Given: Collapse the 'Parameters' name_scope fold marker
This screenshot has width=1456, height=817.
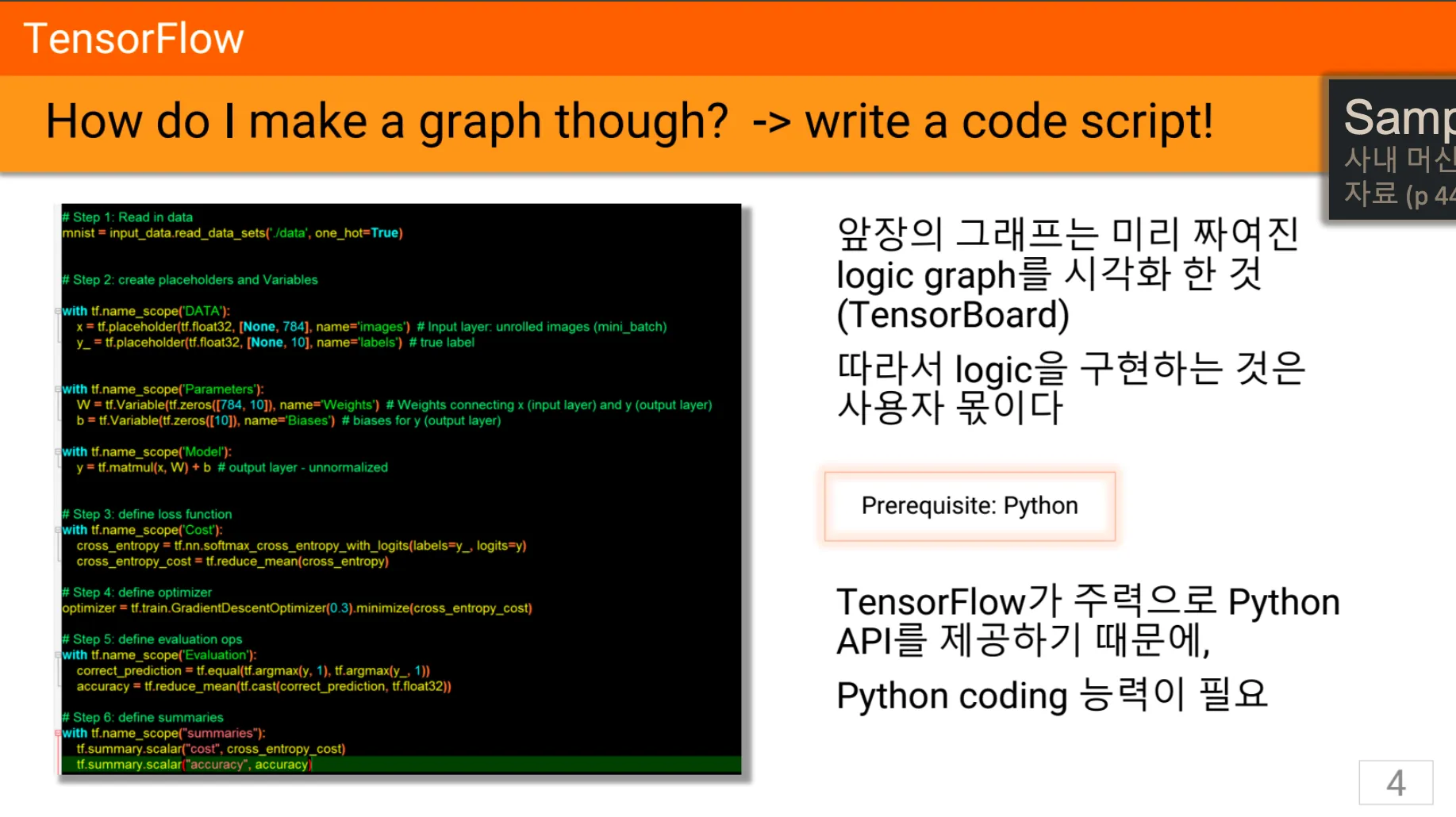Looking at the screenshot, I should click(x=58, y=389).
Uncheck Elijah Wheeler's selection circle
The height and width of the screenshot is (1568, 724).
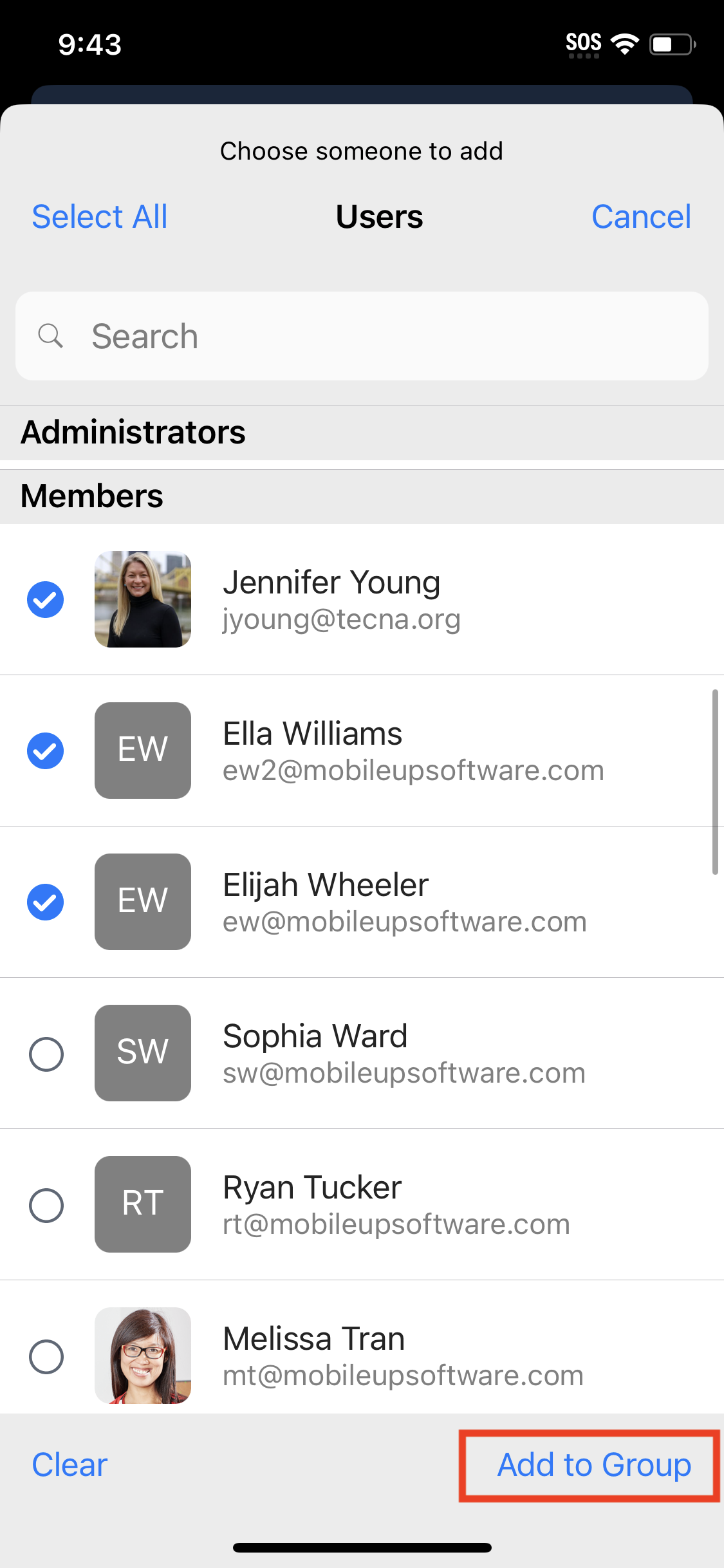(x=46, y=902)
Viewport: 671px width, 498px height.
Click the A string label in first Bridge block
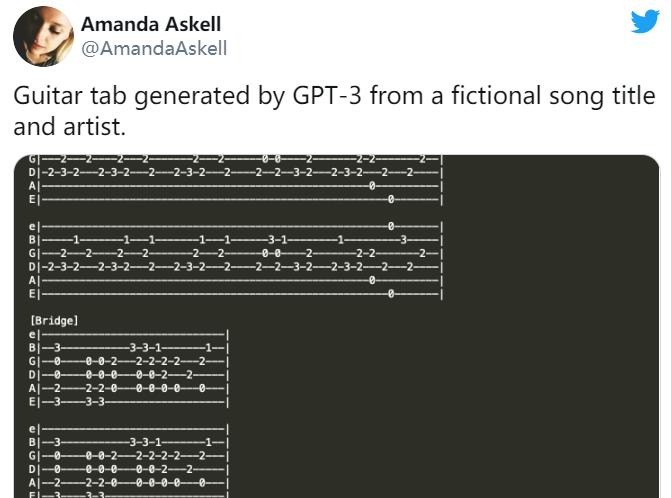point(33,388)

-*-*-

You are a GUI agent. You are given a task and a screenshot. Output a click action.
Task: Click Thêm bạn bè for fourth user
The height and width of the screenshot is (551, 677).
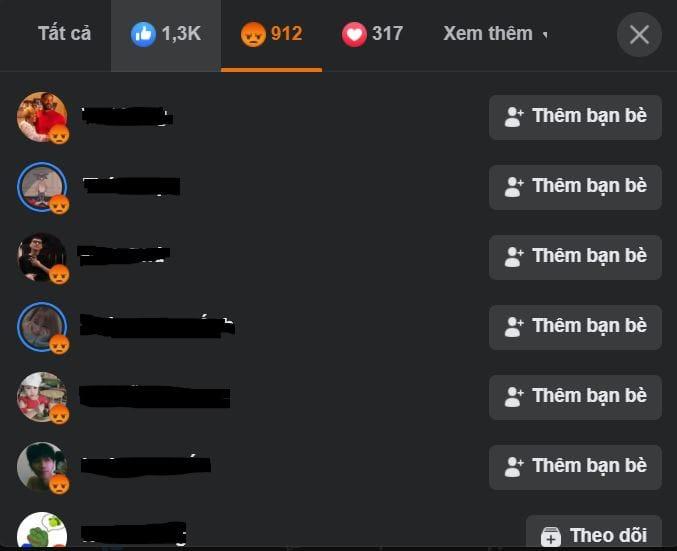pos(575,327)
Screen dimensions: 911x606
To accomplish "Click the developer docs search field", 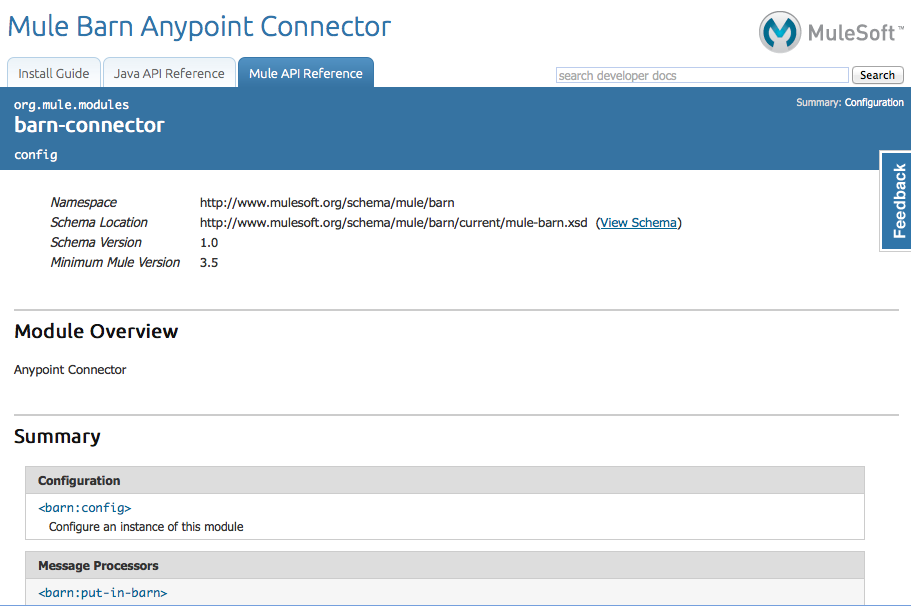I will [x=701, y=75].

-*-*-

*WRITTEN PROBLEM:* Present the records in the stretch from the line containing "Uncheck Elijah Wheeler's selection circle" through the line containing "point(33,388)" as a two-column CSV with the headers instruction and location, one row per record, each value in a single quoted field with line breaks replaced by spaces. Leave the pictures out.

*RESPONSE TO THE TASK:*
instruction,location
"Uncheck Elijah Wheeler's selection circle The height and width of the screenshot is (1568, 724).","(x=46, y=902)"
"Viewport: 671px width, 498px height. Click the A string label in first Bridge block","point(33,388)"